3.1.2. Amazon Bedrock Knowledge Bases Architecture
💡 First Principle: Bedrock Knowledge Bases operationalizes the full RAG pipeline as a managed service — it moves the undifferentiated heavy lifting of ingestion, chunking, embedding, indexing, and retrieval out of your application code and into a fully managed AWS service. You define what to index; AWS manages how.
The Bedrock Knowledge Bases architecture:
Sync configuration — the most frequently tested operational detail: Knowledge Bases does not automatically update when source documents change. You must trigger a sync:
- Manual sync: Via console or API call (
bedrock-agent.start_ingestion_job()) - Scheduled sync: EventBridge Scheduler triggers sync job on a cron schedule
- Event-driven sync: S3 event notification → Lambda → start ingestion job on document change
# Event-driven sync triggered by S3 object creation
def lambda_handler(event, context):
bedrock_agent = boto3.client('bedrock-agent')

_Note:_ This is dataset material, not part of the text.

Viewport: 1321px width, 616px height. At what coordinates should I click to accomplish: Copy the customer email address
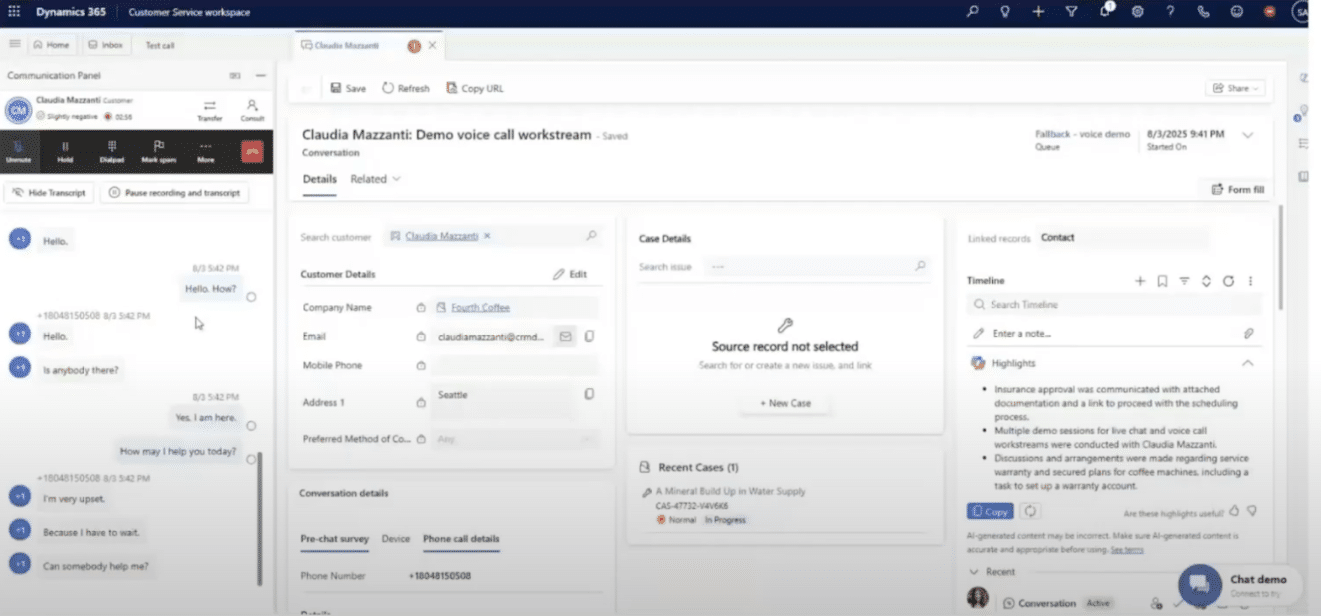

response = bedrock_agent.start_ingestion_job(
knowledgeBaseId='KBID123456',
dataSourceId='DSID789012',
description=f"Auto-sync triggered by {event['Records'][0]['s3']['object']['key']}"
)
return response['ingestionJob']['ingestionJobId']
Metadata schema for filtered retrieval:
Documents in S3 can have accompanying .metadata.json files that define structured attributes for filtered retrieval:
{
"metadataAttributes": {
"department": "legal",
"document_type": "policy",
"effective_date": "2024-01-01",
"confidentiality": "internal"
}
}
This enables queries like "retrieve only documents from the legal department effective after 2024" — combining semantic similarity with structured filtering.
⚠️ Exam Trap: Bedrock Knowledge Bases sync jobs are not instantaneous — they can take minutes to hours for large corpora. Architectures requiring real-time document availability (documents must be searchable within seconds of upload) cannot use Bedrock Knowledge Bases alone and need a custom OpenSearch solution with direct document ingestion.
Reflection Question: A compliance team uploads a new regulatory document to S3 and expects the chatbot to be able to answer questions about it "immediately." They're currently using Bedrock Knowledge Bases with a nightly sync job. How would you re-architect the pipeline to minimize the delay between document upload and query availability?